Sekolah tak lagi boleh hanya mengajarkan teori ekonomi kapitalis yang sudah usang. Sebaliknya, pendidikan ekonomi harus bersifat kritis dan membongkar sistem global yang selama ini mendominasi. Oleh karena itu, kurikulum yang ada saat ini harus segera mengalami perubahan signifikan agar mampu memberikan wawasan yang lebih luas kepada para siswa. Dalam hal ini, penting bagi para pendidik untuk menanamkan pemahaman mengenai sistem ekonomi yang lebih adil, bukan hanya yang menguntungkan segelintir pihak. Dengan kata lain, pendidikan ekonomi harus memperkenalkan konsep-konsep yang memupuk kesadaran akan pentingnya keadilan sosial dan keberlanjutan ekonomi.

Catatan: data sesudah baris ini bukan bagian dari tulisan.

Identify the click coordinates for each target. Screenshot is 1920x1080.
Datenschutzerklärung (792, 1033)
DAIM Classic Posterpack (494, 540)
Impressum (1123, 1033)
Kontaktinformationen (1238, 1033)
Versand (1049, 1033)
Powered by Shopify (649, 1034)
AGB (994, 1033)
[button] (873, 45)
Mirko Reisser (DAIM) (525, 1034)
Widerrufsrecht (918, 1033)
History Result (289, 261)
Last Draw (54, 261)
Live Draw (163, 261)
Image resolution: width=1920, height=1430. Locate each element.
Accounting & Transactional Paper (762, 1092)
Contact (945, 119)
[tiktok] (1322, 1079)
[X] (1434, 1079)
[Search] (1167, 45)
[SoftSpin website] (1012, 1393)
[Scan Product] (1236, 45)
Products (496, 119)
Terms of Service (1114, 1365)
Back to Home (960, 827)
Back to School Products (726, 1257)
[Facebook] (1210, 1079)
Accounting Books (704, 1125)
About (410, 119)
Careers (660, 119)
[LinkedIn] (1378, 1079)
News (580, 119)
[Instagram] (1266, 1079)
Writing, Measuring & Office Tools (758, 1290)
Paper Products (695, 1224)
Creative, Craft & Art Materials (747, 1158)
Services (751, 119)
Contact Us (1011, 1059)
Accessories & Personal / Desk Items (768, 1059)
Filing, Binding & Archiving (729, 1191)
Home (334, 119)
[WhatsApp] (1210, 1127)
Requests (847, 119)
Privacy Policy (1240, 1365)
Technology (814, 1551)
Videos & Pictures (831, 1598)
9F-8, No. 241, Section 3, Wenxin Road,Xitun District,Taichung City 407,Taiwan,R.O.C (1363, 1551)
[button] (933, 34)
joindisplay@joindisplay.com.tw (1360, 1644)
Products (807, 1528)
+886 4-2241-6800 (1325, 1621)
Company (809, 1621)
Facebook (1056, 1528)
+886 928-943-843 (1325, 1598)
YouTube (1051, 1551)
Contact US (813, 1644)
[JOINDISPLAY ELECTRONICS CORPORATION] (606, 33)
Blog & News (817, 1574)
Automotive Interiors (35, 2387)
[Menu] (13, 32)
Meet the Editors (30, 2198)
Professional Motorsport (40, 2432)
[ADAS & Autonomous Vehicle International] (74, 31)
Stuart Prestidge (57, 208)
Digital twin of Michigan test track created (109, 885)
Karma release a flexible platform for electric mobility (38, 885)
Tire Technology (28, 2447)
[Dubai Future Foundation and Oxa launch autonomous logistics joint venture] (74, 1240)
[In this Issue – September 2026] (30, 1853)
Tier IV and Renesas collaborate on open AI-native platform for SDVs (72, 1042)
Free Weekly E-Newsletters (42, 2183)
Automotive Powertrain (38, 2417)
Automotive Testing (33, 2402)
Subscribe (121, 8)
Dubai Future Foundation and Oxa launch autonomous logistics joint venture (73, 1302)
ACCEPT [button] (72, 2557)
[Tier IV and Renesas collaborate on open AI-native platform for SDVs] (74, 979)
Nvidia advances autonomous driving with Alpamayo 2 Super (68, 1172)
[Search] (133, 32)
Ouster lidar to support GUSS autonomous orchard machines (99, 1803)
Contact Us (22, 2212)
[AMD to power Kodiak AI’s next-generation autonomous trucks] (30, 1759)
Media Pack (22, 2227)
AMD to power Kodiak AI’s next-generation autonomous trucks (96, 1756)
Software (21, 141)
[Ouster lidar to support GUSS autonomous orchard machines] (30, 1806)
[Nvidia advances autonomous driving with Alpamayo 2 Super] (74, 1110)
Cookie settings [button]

Kekuatan Rakyat dalam Politik Ekonomi Harus Bangkit

Di sisi lain, hanya rakyat yang bisa menyelamatkan negara dari kehancuran ekonomi yang semakin nyata. Mereka adalah benteng terakhir yang bisa menjaga kedaulatan ekonomi, terlepas dari tekanan eksternal yang mungkin datang dari kekuatan global. Untuk itu, rakyat harus diberdayakan dengan pengetahuan ekonomi yang kritis agar mampu berperan lebih aktif dalam pengambilan keputusan politik dan ekonomi. Dengan demikian, mereka tidak hanya menjadi penerima dampak, melainkan juga agen perubahan yang berdaya. Oleh karena itu, gerakan untuk memperkuat kekuatan rakyat dalam politik ekonomi harus terus digalakkan, agar kesadaran kolektif tentang pentingnya kedaulatan ekonomi benar-benar terwujud.